Des haut-parleurs grésillèrent : « Merci de bien vouloir évacuer le bâtiment par les issues les plus proches. Ceci n’est pas un exercice. »

Clara ouvrit la porte. Les employés convergeaient déjà vers les sorties, des dossiers sous le bras, l’air inquiet. Adrian la suivit dans le couloir. « J’ai allumé aucun brûleur aujourd’hui, marmonna-t-il. C’est pas ma faute. »

Ils émergèrent dans la cour, où la pluie londonienne commençait à tomber. Les gens se serraient sous les auvents, le regard tourné vers le toit de l’aile est. Clara chercha Sylvia dans la foule, mais ne la vit pas. Puis, au loin, par la fenêtre de la salle des archives du premier étage, une silhouette passa rapidement. Une femme vêtue d’un tailleur sombre, qui ne semblait pas participer à l’évacuation. Elle se penchait sur une boîte, la consultation fébrile.

Clara tira sur le bras d’Adrian. « Vous voyez cette femme ? Là-haut. Elle n’est pas en train d’évacuer.

— Qui est-ce ?

— Je n’ai jamais vu ses cheveux gris auparavant. Et elle regarde notre dossier. Le mien. Celui de l’exposition. »

La silhouette releva la tête, croisa le regard de Clara une fraction de seconde, puis disparut derrière les rayonnages. L’alarme se tut aussi soudainement qu’elle avait retenti. Un silence étrange retomba, troublé seulement par le crépitement de la pluie.

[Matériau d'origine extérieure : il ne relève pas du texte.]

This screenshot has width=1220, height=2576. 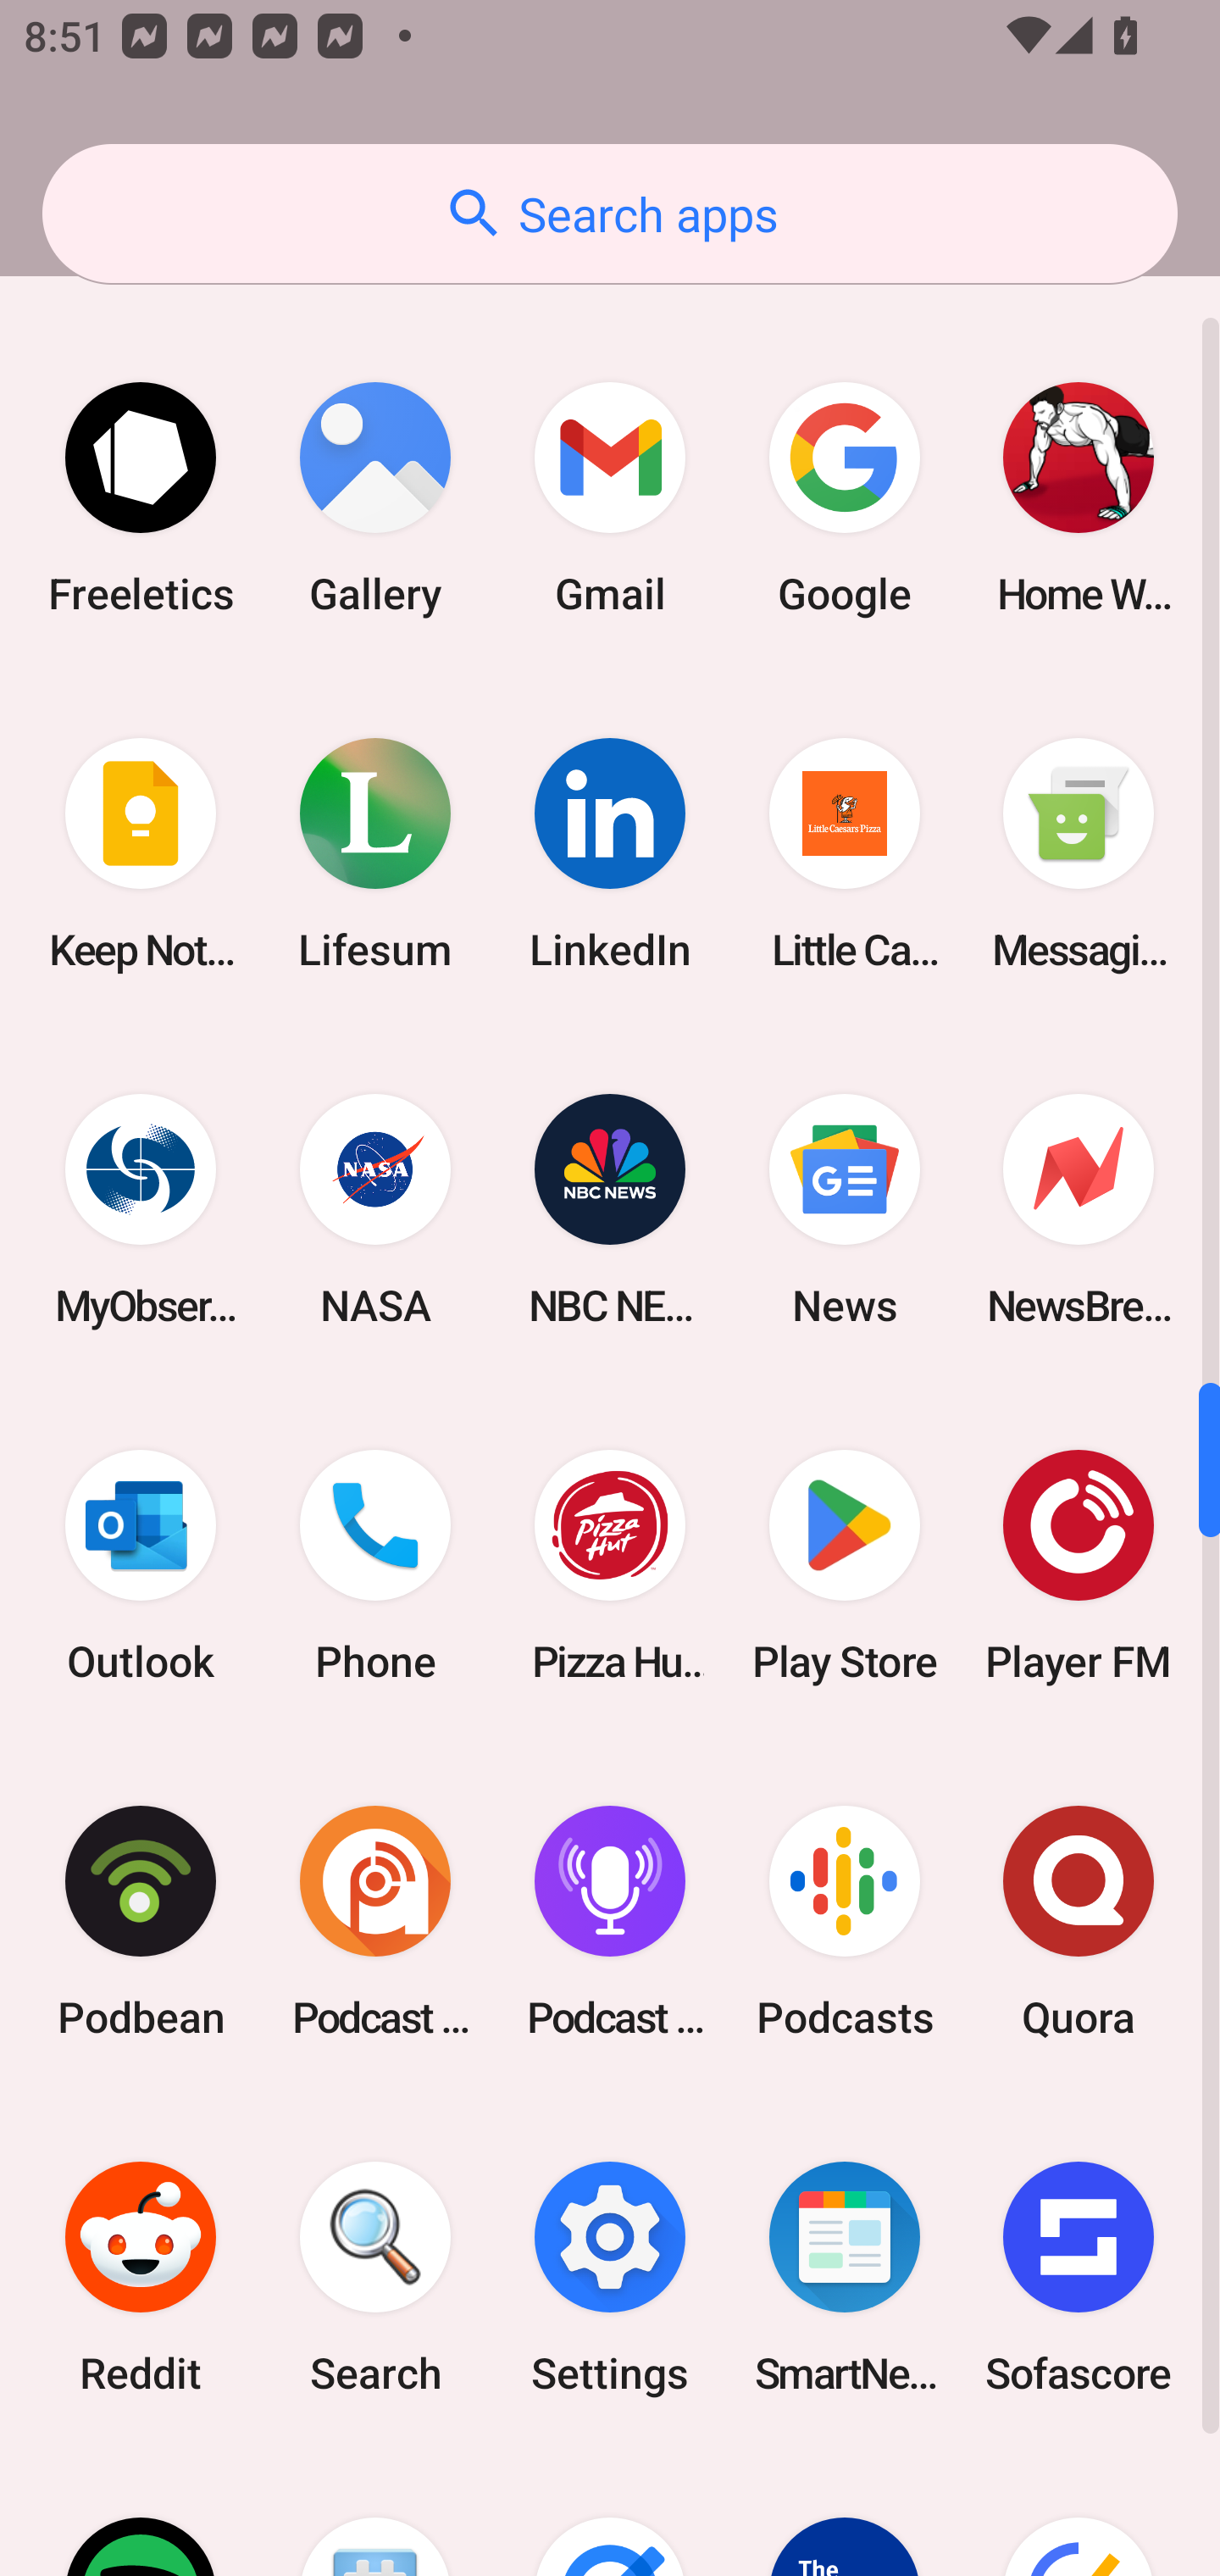 What do you see at coordinates (844, 1566) in the screenshot?
I see `Play Store` at bounding box center [844, 1566].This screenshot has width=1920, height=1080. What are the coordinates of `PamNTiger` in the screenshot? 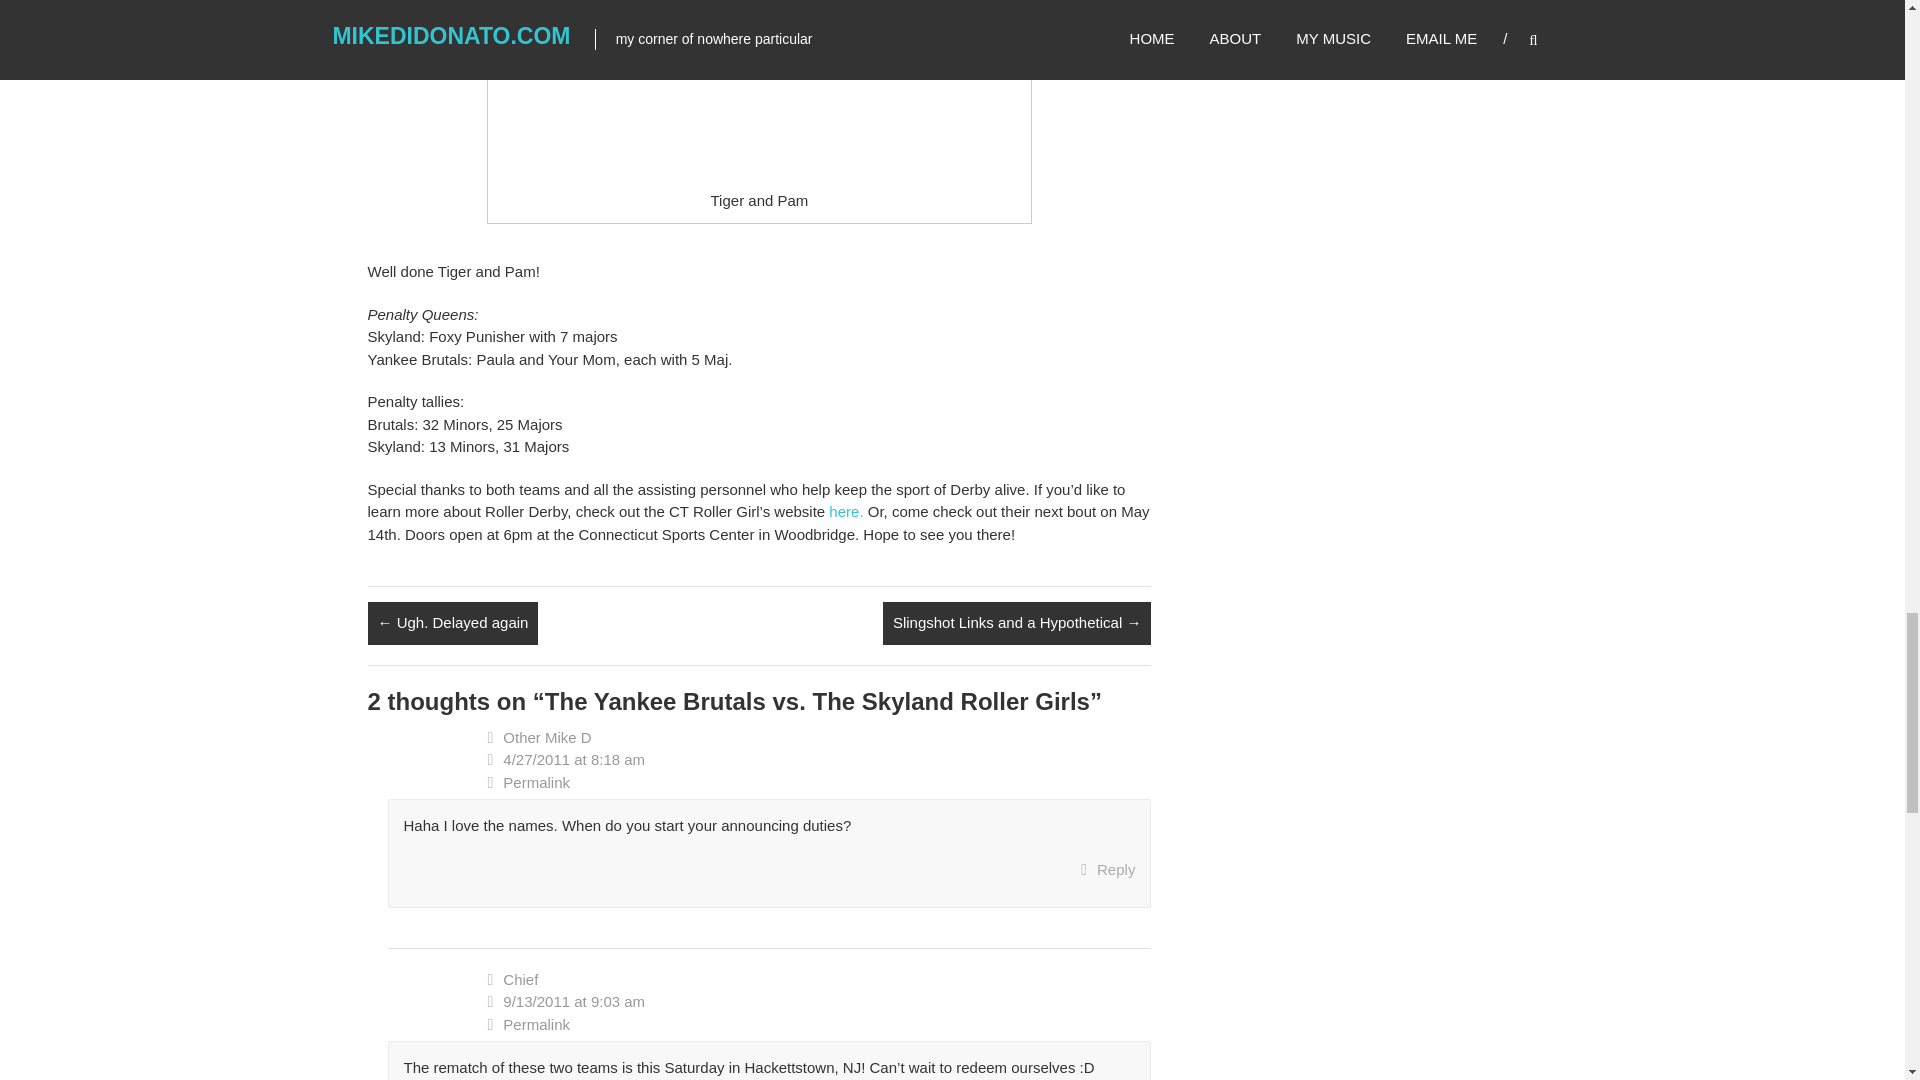 It's located at (759, 90).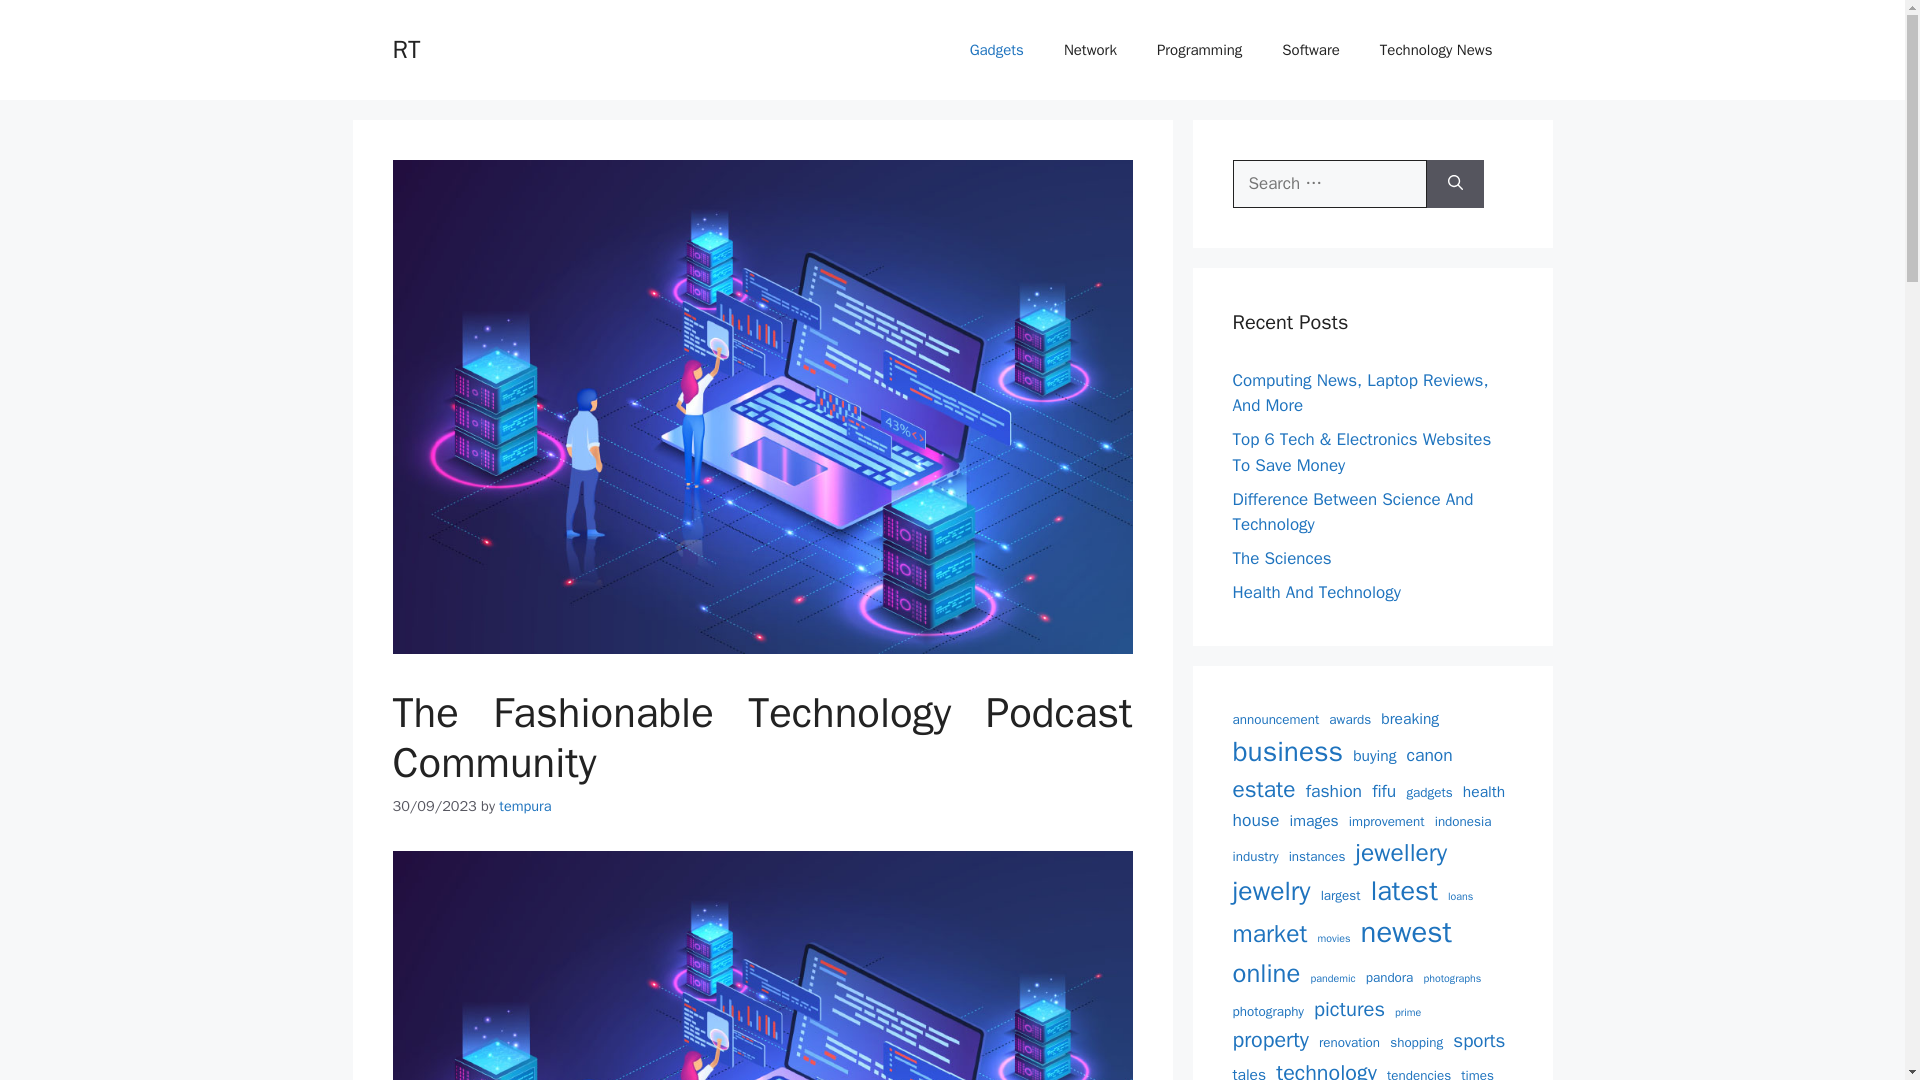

Adrian la lâcha. « Elle savait que vous étiez en train de chercher. Quelqu’un nous espionne. »

Clara ne répondit pas. Une peur sourde, nouvelle, remplaçait peu à peu sa loyauté. Sylvia avait peut-être un protecteur, un secret, ou un complice. Dans tous les cas, la toile que Clara s’apprêtait à exposer n’était pas celle qu’on croyait. Et elle ne savait plus qui elle protégeait en la dissimulant.